Salah satu yang diperiksa adalah Pelaksana Tugas (Plt) Bupati Tulungagung sekaligus Wakil Bupati, Ahmad Baharudin (AB). Selain Ahmad Baharudin, deretan pejabat eselon II yang dipanggil KPK antara lain Deni Susanti (Plt. Kadis Pendidikan), Erwin Novianto (Kadis Pekerjaan Umum dan Penataan Ruang), dan Agus Sulistiono (Plt. Kadis Perumahan dan Kawasan Permukiman)
Kemudian ada pula Rahadi Puspita Bintara (Sekretaris DPRD Tulungagung) dan kepala dinas lannya seperti Kepala Dinas Perhubungan, Dukcapil, Koperasi, Kominfo, Perikanan, Ketahanan Pangan, PTSP, Dispora, Damkar, Peternakan, PMD, serta Direktur RSUD Campurdarat.
"Saksi hadir untuk memberikan keterangan kepada penyidik terkait dugaan adanya pemberian kepada Bupati," tambah Budi.

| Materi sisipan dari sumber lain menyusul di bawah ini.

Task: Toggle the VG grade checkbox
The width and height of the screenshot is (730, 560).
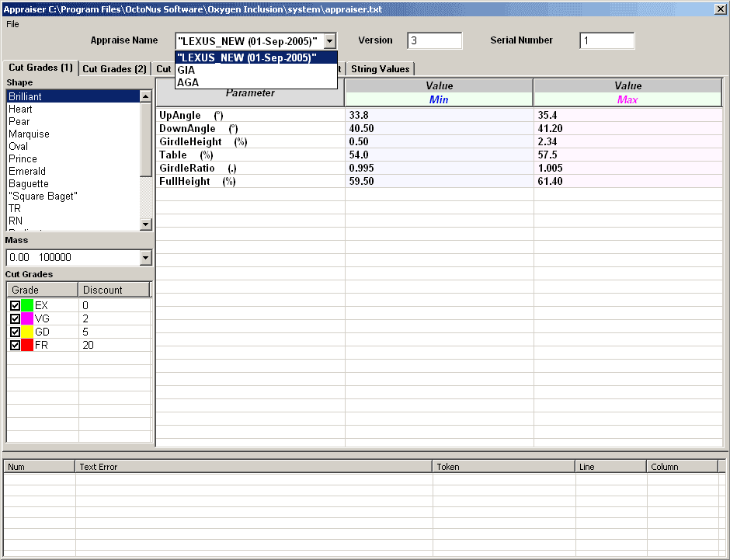Action: tap(15, 319)
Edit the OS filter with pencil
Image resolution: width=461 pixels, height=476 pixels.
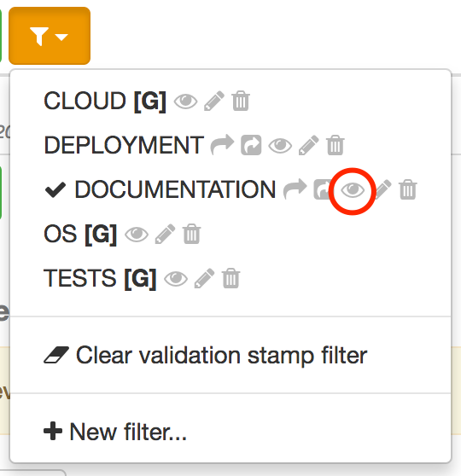[165, 234]
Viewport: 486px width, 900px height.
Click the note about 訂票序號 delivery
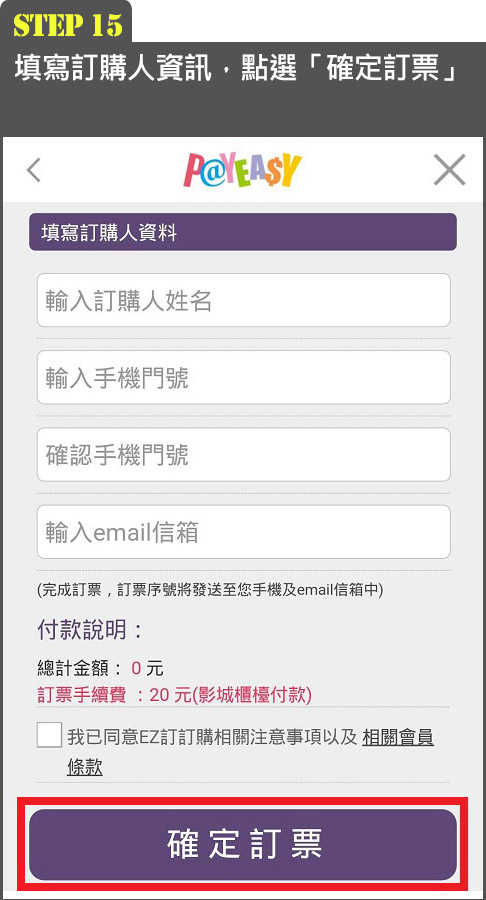coord(210,589)
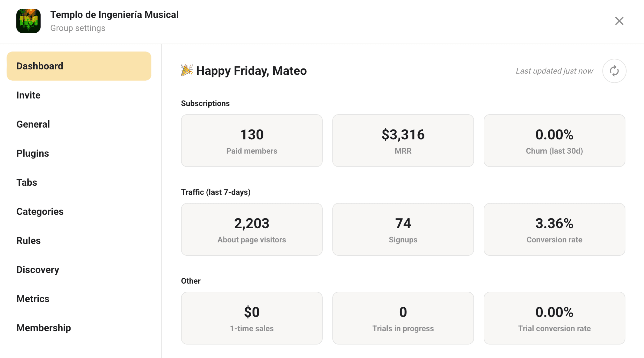Open the Invite settings section
This screenshot has width=644, height=358.
pyautogui.click(x=29, y=95)
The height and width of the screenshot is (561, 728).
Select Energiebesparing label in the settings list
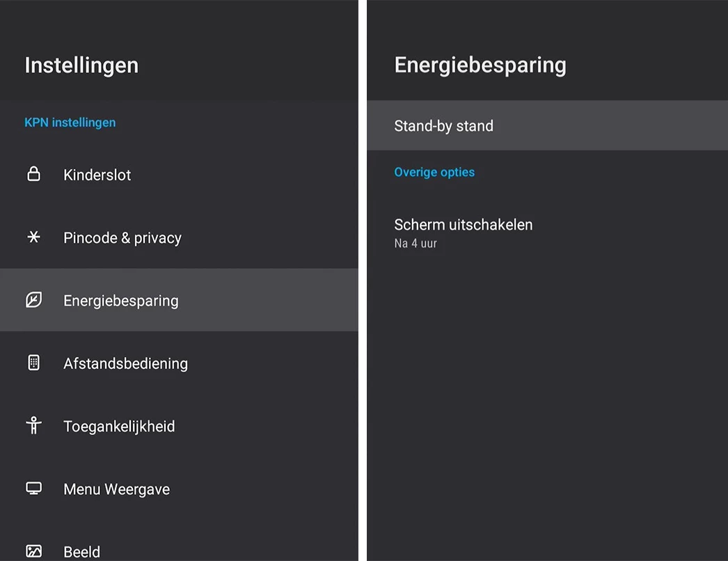tap(121, 301)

Kasus korupsi ini pertama kali mencuat setelah KPK menggelar Operasi Tangkap Tangan (OTT) di Tulungagung pada 10 April 2026. Pada hari yang sama, KPK resmi menetapkan Bupati Tulungagung, Gatut Sunu Wibowo (GSW), dan ajudannya, Dwi Yoga Ambal (YOG), sebagai tersangka kasus dugaan pemerasan dan penerimaan lainnya untuk Tahun Anggaran 2025–2026.
Modus kejahatan yang dilakukan Gatut Sunu tergolong unik sekaligus nekat. Pertama, Gatut Sunu diduga melakukan pemerasan dengan modus surat pengunduran diri. Gatut Sunu diduga memaksa para kepala organisasi perangkat daerah (OPD) atau satuan kerja perangkat daerah (SKPD) untuk menandatangani surat pernyataan pengunduran diri dari jabatan dan status ASN di atas meterai.
Surat tersebut sengaja dikosongkan tanggalnya dan disimpan oleh Gatut Sunu sebagai "senjata" untuk mengancam para pejabat jika tidak menyetorkan uang yang diminta. Melalui ancaman pencopotan jabatan tersebut, Gatut mematok target setoran hingga Rp5 miliar dari 16 kepala OPD di Tulungagung.
Hingga sebelum terjaring OTT, KPK mendeteksi bahwa Gatut Sunu telah berhasil mengumpulkan uang perasan sebesar Rp2,7 miliar dari para bawahannya. Dalam proses penyidikan yang masih berjalan, KPK telah menggeledah sejumlah lokasi dan menyita barang bukti berupa uang tunai serta dokumen penting.
KPK juga menegaskan tidak menutup kemungkinan adanya tersangka baru seiring dengan ditemukannya bukti pengondisian proyek e-Katalog ini.